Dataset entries
──────────

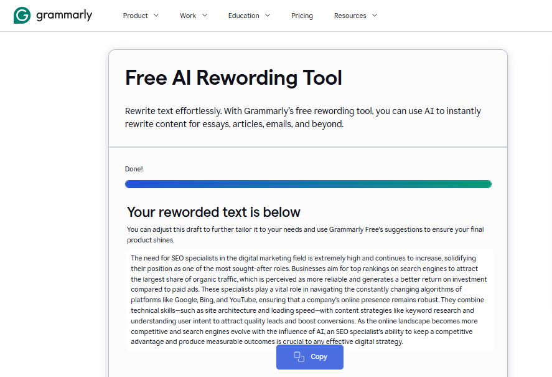
Task: Click the copy icon inside the Copy button
Action: click(298, 356)
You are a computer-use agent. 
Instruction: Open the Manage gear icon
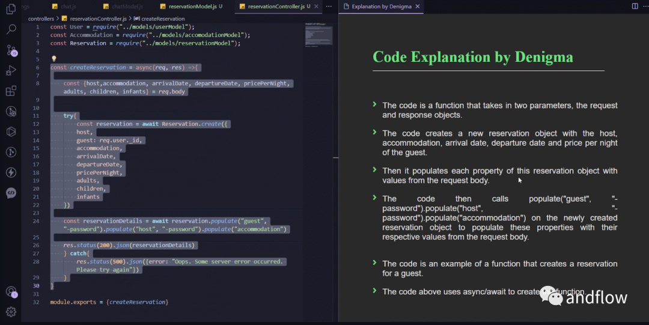[x=11, y=312]
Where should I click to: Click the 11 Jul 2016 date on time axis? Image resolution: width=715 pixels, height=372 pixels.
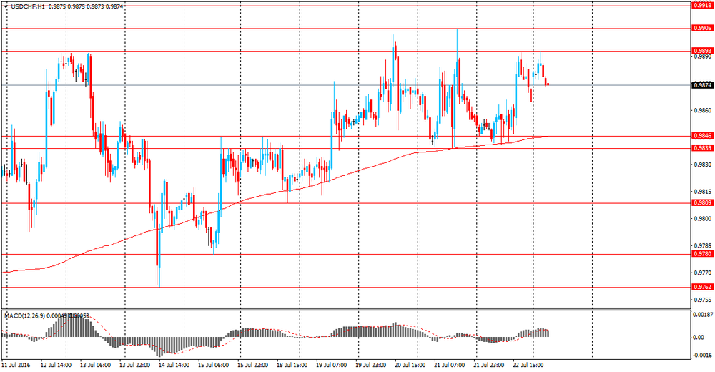tap(16, 365)
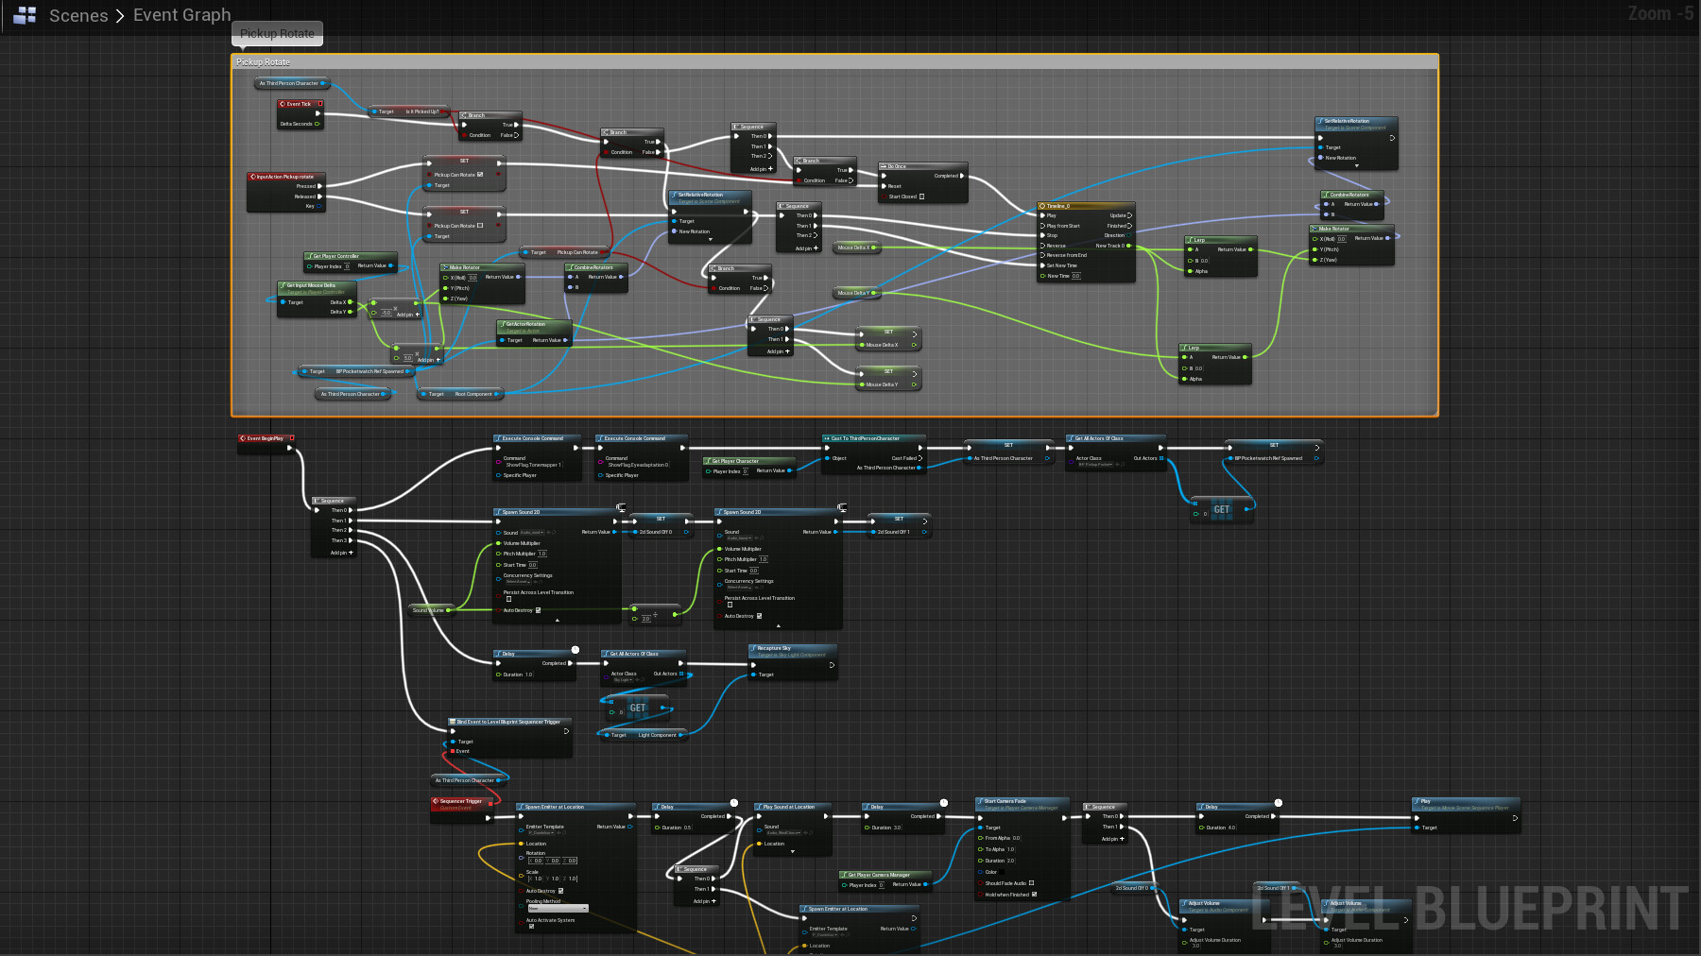1701x956 pixels.
Task: Click the Sequencer Trigger custom event icon
Action: [x=436, y=801]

──────────

The problem:
Would you transcribe exactly, and only, the lines from the one containing "Instruction: Open the Manage gear icon" through the last line of the records above, both included, leaving out the pictures?

Problem solution:
Instruction: Open the Manage gear icon
[x=11, y=312]
Where should I click to: Click the 11 Jul 2016 date on time axis? Image resolution: width=715 pixels, height=372 pixels.
tap(16, 365)
1701x956 pixels.
Task: Click the Sequencer Trigger custom event icon
Action: [x=436, y=801]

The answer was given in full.